Feb 262023
 


Xalpen

I read an article about sleep this morning, It reinforced the idea that I’m doing the right thing sleeping 8-10 hours a night on the weekends, a fairly recent development for me. It also helped explain why I have such vivid dreams in the last phase of sleeping right before waking up, even if they’re like ghosts that tend to vanish within minutes of waking. The article may be pay-walled, but you might find it interesting too (it’s here), or maybe you already know the details.

On the downside, sleeping late makes for a slow start on my weekend NCS posts, especially when I don’t get a head start on the selections the night before.

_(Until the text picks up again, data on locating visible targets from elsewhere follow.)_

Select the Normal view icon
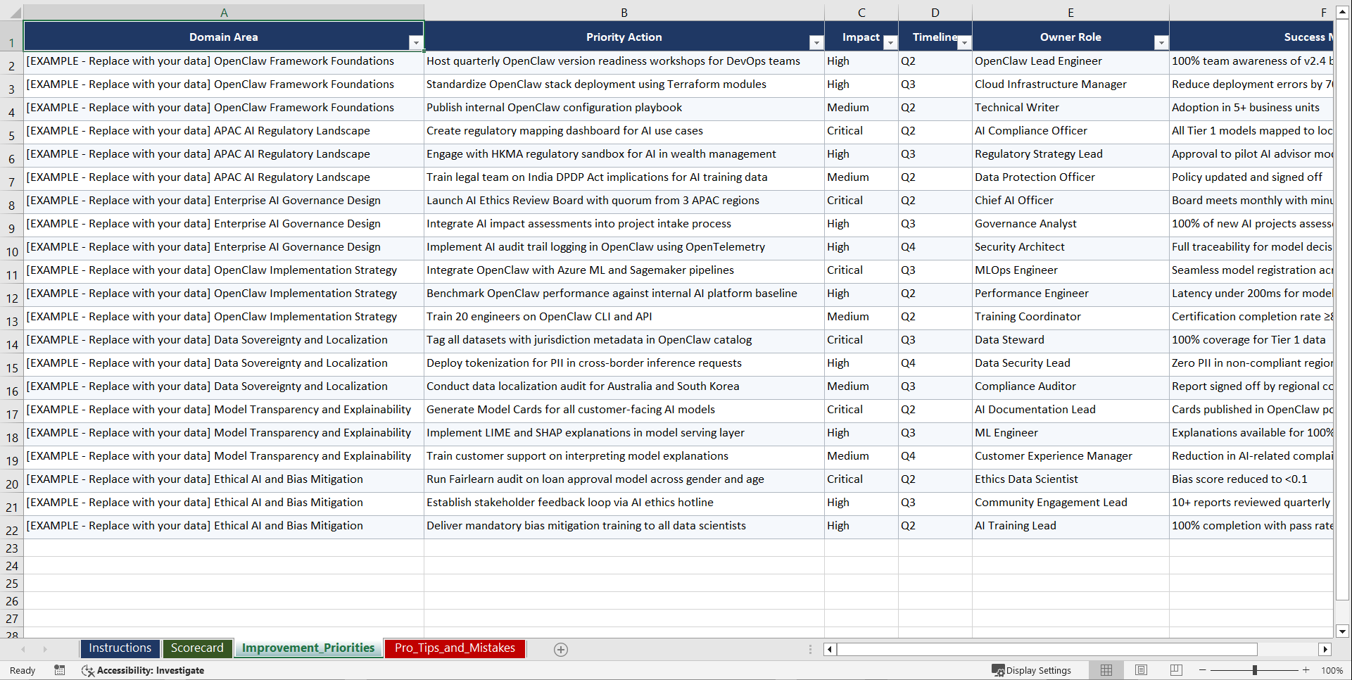1352x680 pixels. click(x=1106, y=670)
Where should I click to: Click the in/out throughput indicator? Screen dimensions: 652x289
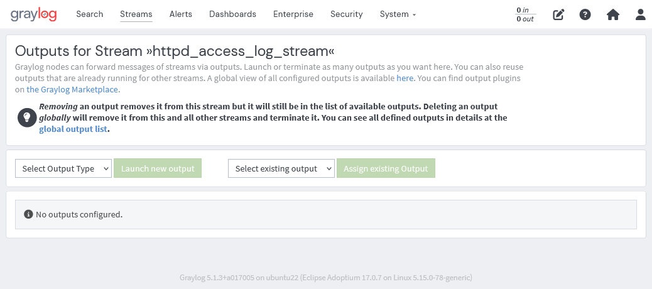click(x=524, y=14)
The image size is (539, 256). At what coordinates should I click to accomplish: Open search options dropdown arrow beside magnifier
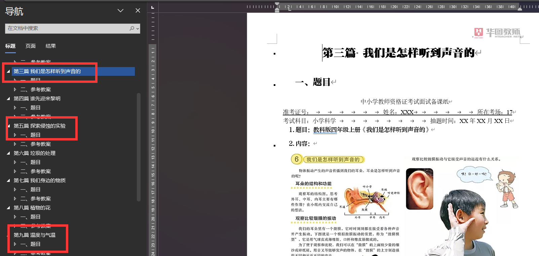(x=138, y=29)
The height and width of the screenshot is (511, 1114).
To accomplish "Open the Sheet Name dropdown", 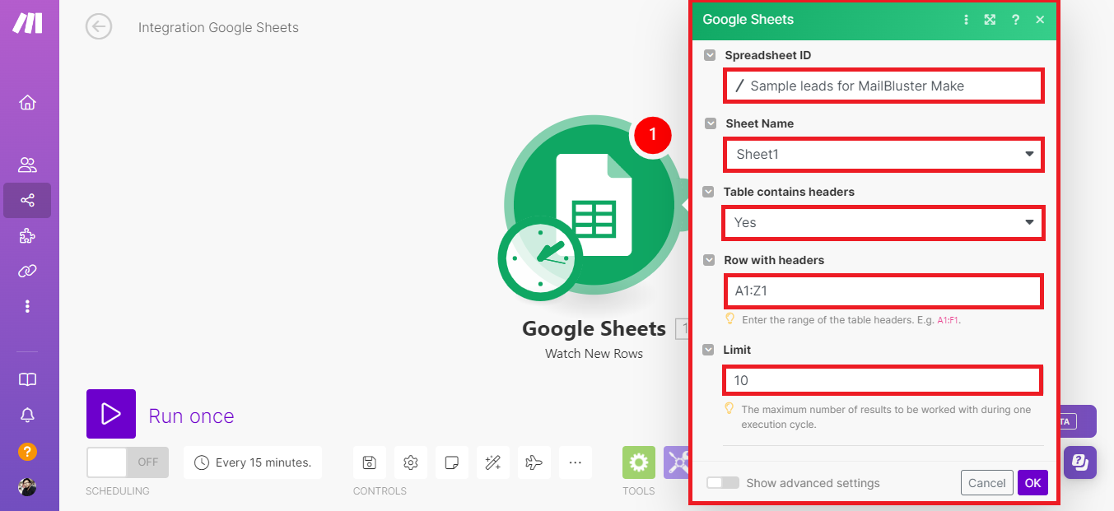I will (x=884, y=155).
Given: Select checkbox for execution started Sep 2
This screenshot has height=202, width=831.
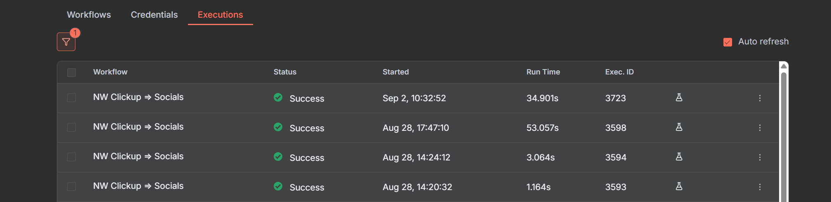Looking at the screenshot, I should click(x=72, y=98).
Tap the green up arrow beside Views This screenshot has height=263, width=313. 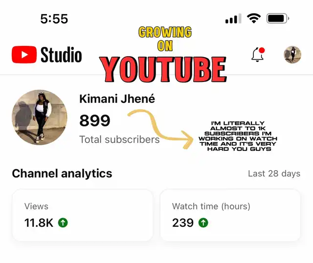point(63,223)
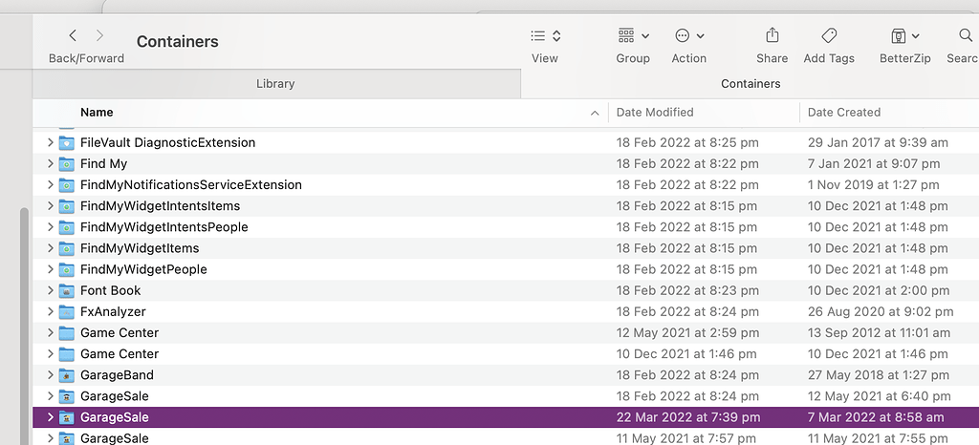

Fortunately there’s someone out there who may have a different sleep cycle, in addition to being in a different time zone, and what he finished very late last night in his time zone was waiting for me in my in-box this morning.

Is it stealing for me to just copy/paste a few things from his collection right into this post to make up for my late start? If so, I confess to theft. At least I won’t pass it off as my own. But I do have a few of my own choices to lead the way in blackening the sabbath.

 

 

XALPEN (Chile)

To begin I have the long, multi-faceted title song song from the forthcoming second album by these Chileans. Slow and staggering in its initial cadence, “The Curse of Kwányep” rings like wails of desolating grief and howls in stricken terms — and then convulses. The wild hammering drums, the roiling riffage, and the caustic snarls turn up the heat, but the mood is still despairing.

As you might expect from a long song, this one changes again and again, repeatedly falling back in its pace and rushing ahead, discharging fire-bright flickering leads and swaths of abrading chords, as well as nightmare interludes of heaving grandeur and ominous chanting, plus frenzied accelerations that reach epic heights of calamity and episodes that swagger and pulse with cruel intent.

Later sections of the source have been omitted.